The fine comes hot on the heels of a DFSA investigation conducted in collaboration with the Insurance Authority of the United Arab Emirates.  The investigation found that, between January and July 2014, CDL engaged in prohibited insurance activities in breach of DFSA-administered rules.  The fine includes the giving-up of commissions that CDL earnt from its prohibited activities.

CDL is authorised by the DFSA to provide the Financial Service of Insurance Intermediation in the Dubai International Financial Centre, which the DFSA regulates. CDL is prohibited from intermediating a contract of insurance for a risk situated in the UAE unless the risk is situated in the DIFC or the contract is one of re-insurance.

The DFSA’s investigation found that CDL transgressed on 21 occasions and failed to have adequate systems and controls in place to detect, monitor and prevent such activities from occurring.

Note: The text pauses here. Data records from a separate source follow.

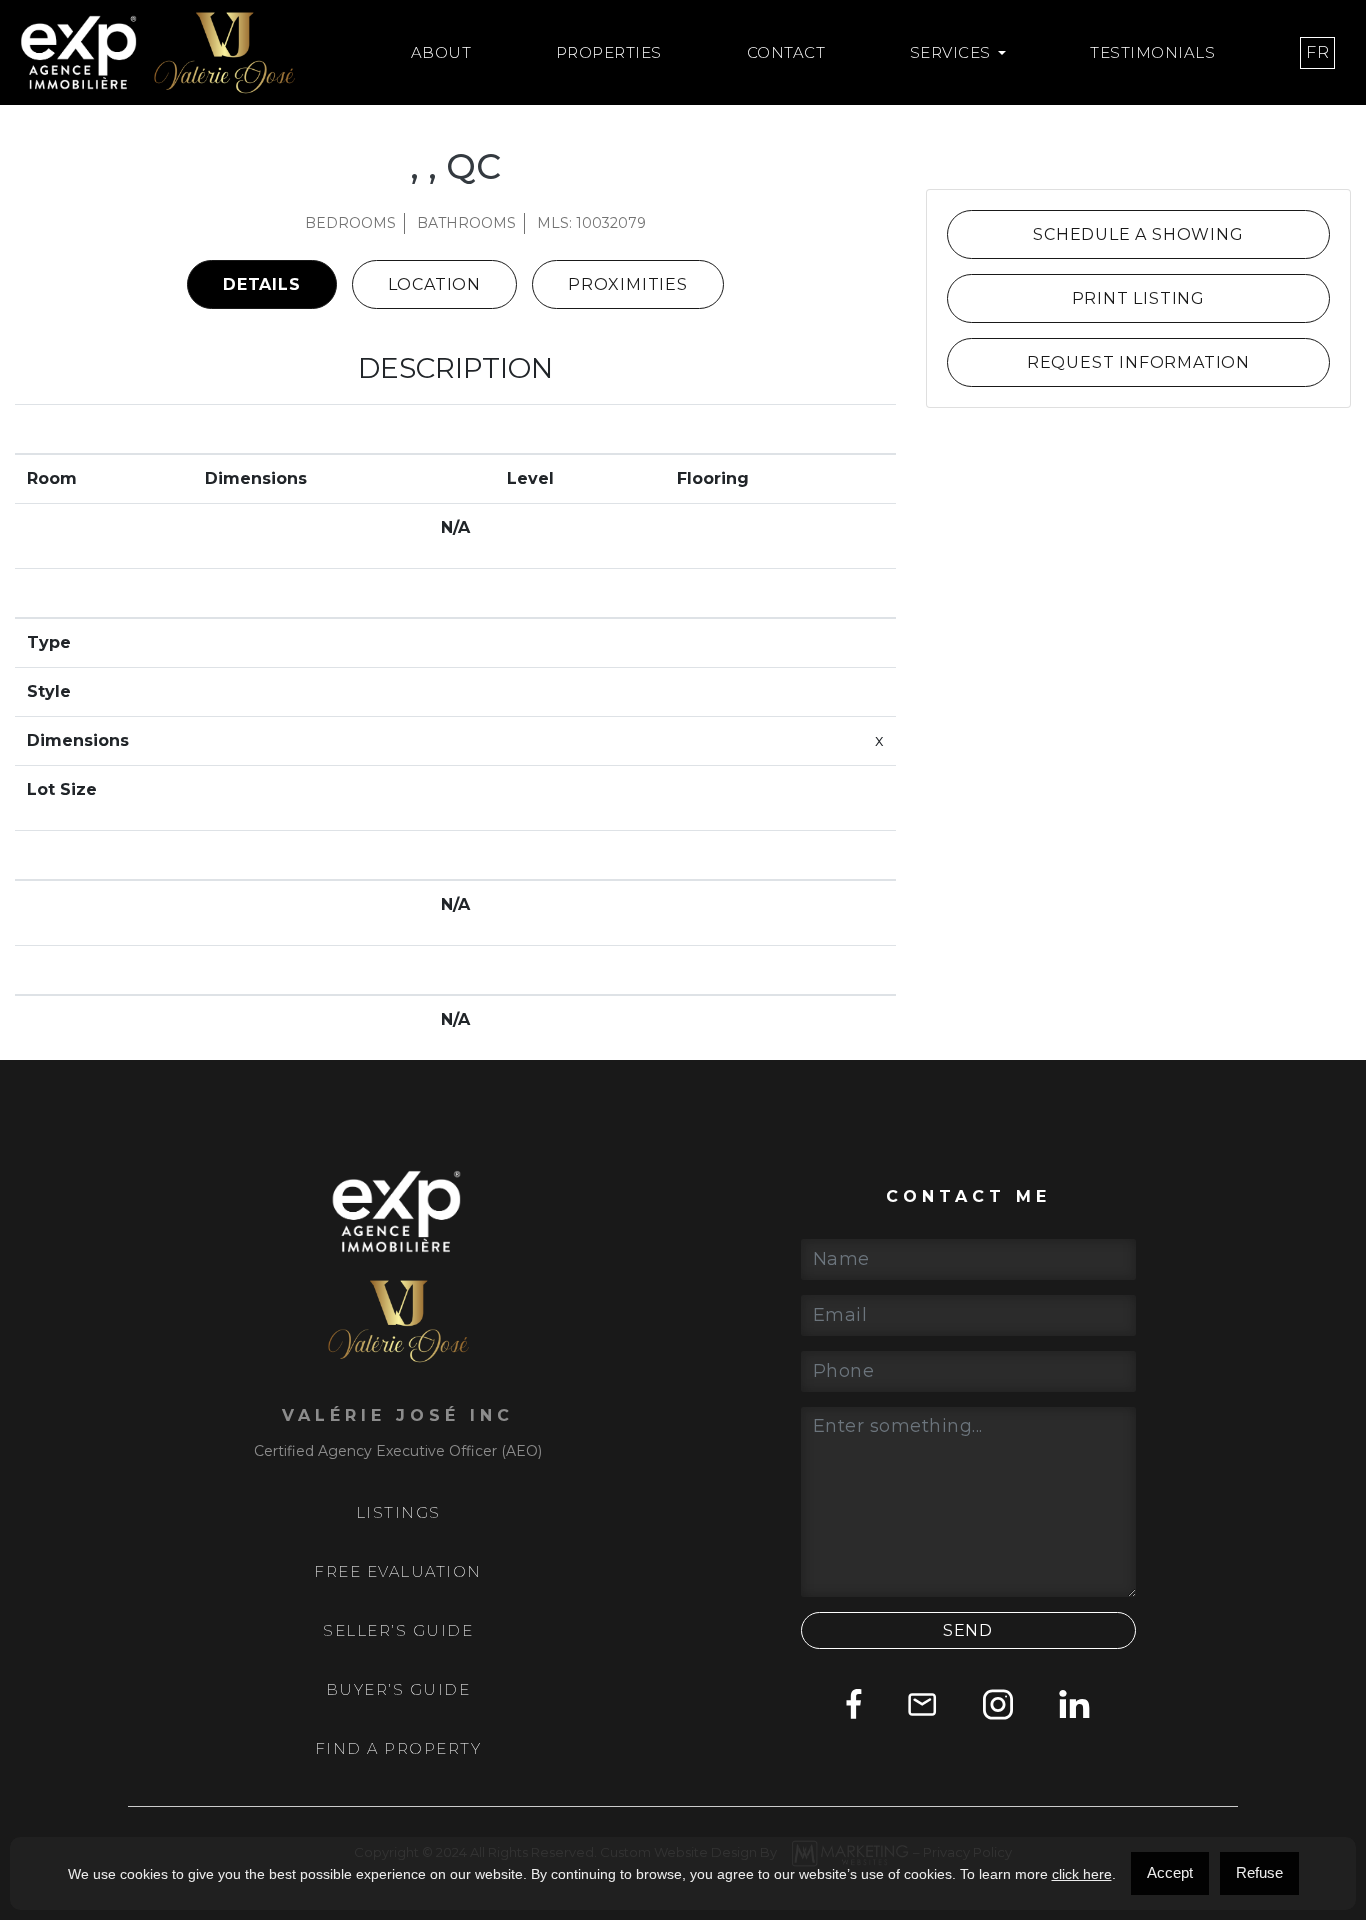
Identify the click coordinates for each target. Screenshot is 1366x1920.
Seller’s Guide (398, 1631)
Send (968, 1630)
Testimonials (1152, 52)
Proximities (628, 284)
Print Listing (1138, 298)
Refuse (1259, 1872)
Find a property (398, 1749)
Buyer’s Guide (398, 1690)
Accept (1170, 1872)
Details (262, 284)
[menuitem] (1317, 53)
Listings (398, 1513)
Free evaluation (398, 1572)
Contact (786, 52)
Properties (609, 52)
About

The DFSA discounted the amount of the fine imposed on CDL because it reported its own misconduct to the regulator, taking steps to make amends and co-operating fully with the DFSA's investigation. It also appointed a new senior executive officer and compliance and money laundering reporting officer of its own accord.

CDL agreed to settle the DFSA's action at an early stage of the investigation, and therefore qualified for a further discount under the DFSA's policy for early settlement, thereby avoiding a fine of US$102,191 or 375,040 dirham.